Western blot assay

A total of 1 mL of cell lysate was supplemented with 100 μL of the heart tissue homogenate or cardiomyocytes for a regimen of 30-min lysing at 4 °C. The supernatant was then harvested as a protein extract with 20 min-centrifugation at 12,000 r/min and 4 °C. Sodium dodecyl sulfate–polyacrylamide gel electrophoresis separation gel (10%) and concentrated gel (5%) were prepared for electrophoretic separation of proteins. The obtained protein on the gel was electroblotted onto a nitrocellulose membrane, which underwent an overnight blockade at 4 °C with 5% skim milk powder.
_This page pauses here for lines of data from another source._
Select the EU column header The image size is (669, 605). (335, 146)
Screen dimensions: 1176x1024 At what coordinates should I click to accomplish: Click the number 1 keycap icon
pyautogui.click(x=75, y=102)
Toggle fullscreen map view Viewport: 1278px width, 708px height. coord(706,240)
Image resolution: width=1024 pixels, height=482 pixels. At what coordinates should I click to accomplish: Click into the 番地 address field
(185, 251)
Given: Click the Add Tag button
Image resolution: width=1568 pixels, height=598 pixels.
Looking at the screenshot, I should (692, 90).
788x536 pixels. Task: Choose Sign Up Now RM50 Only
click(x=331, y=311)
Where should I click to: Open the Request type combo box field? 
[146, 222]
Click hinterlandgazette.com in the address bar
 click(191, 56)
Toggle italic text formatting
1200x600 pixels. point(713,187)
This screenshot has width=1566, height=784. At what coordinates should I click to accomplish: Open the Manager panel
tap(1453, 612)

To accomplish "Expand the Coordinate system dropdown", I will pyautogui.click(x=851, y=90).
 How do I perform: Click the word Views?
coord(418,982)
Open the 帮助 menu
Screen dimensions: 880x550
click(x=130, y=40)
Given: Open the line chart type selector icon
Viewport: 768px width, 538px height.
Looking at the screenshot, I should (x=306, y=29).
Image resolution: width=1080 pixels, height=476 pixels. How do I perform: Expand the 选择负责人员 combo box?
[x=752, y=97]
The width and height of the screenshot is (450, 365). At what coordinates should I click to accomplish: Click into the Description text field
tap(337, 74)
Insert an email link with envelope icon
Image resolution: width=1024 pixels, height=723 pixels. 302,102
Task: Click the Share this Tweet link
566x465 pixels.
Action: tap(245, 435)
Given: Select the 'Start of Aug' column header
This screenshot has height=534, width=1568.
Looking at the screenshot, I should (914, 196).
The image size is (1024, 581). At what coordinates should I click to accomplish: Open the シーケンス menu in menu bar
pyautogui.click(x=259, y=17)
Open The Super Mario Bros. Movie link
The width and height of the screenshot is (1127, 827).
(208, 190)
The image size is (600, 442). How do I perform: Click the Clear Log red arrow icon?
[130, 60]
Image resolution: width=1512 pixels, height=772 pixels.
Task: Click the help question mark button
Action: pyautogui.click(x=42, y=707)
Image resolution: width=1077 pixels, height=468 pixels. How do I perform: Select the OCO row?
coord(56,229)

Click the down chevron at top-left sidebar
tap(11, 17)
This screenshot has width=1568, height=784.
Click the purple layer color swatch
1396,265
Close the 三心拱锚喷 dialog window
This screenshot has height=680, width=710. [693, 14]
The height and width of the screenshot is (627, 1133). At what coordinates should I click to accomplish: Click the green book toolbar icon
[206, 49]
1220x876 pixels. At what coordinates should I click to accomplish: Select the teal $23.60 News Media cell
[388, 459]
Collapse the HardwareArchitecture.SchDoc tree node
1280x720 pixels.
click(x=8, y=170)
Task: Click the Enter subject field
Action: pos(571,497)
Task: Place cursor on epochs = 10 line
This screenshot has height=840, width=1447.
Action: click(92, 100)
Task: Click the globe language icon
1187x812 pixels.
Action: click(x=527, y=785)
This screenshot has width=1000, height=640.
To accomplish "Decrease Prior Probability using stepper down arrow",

Then, the primary anti-rabbit antibodies to HDAC3 (ab32369, dilution ratio of 1: 5000, Abcam), ADRB3 (SAB4500584, dilution ratio of 1: 800, Sigma-Aldrich), cMyb (AV38611, dilution ratio of 1: 1000, Sigma-Aldrich), matrix metalloproteinase 9 (MMP-9) (ab38898, dilution ratio of 1: 1000, Abcam), Collagen 1 (ab21286, dilution ratio of 1: 1000, Abcam), and TGF-β1 (ab92486, dilution ratio of 1: 1000, Abcam) were added to probe the membrane overnight at 4 °C. Subsequently, the goat anti-rabbit IgG (ab6721, dilution ratio of 1: 5000, Abcam) complexed to horseradish peroxidase was supplemented, followed by a 1-h regimen of re-probing the membrane at room temperature. Next, developing solution was added to facilitate the development of the membrane. The quantitative gray value of each band was analyzed using the Quantity One software, and the relative quantitative analysis of the target protein was estimated with anti-rabbit GAPDH (ab8245, dilution ratio of 1:2000, Abcam) as the loading control.